TASK GOAL → Find and copy each line of the records where the string "checkbox" shows up.

[DATASET RECORDS — start]

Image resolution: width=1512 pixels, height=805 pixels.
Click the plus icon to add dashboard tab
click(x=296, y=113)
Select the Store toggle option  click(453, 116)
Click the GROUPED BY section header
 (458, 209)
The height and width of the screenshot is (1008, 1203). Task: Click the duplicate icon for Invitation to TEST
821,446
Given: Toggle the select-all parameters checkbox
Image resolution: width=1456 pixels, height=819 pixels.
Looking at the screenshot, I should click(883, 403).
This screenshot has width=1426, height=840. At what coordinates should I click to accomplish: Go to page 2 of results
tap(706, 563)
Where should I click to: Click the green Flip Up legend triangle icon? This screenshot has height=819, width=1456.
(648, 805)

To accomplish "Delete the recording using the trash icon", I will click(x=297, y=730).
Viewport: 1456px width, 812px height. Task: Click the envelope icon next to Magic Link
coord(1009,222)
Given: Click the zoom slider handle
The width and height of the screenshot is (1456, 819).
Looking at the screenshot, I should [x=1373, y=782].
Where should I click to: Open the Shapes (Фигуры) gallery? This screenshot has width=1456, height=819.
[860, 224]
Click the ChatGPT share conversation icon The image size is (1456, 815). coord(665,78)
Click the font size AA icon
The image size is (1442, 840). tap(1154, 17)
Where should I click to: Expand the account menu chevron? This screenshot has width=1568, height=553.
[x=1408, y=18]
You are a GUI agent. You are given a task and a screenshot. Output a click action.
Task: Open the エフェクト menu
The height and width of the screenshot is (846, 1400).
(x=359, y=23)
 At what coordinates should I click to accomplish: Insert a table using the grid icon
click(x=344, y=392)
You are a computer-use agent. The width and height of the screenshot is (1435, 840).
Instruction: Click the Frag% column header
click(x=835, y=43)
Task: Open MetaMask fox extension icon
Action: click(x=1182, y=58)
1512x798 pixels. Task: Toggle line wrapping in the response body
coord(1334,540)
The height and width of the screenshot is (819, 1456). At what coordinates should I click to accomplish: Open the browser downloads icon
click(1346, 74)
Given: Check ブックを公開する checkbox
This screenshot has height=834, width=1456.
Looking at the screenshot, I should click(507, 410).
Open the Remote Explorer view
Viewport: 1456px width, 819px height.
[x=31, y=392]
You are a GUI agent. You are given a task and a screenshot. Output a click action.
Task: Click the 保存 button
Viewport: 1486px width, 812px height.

[DATASET RECORDS — finish]

ANSWER TO THE PROBLEM →
Given: Toggle the select-all parameters checkbox
Given: Check ブックを公開する checkbox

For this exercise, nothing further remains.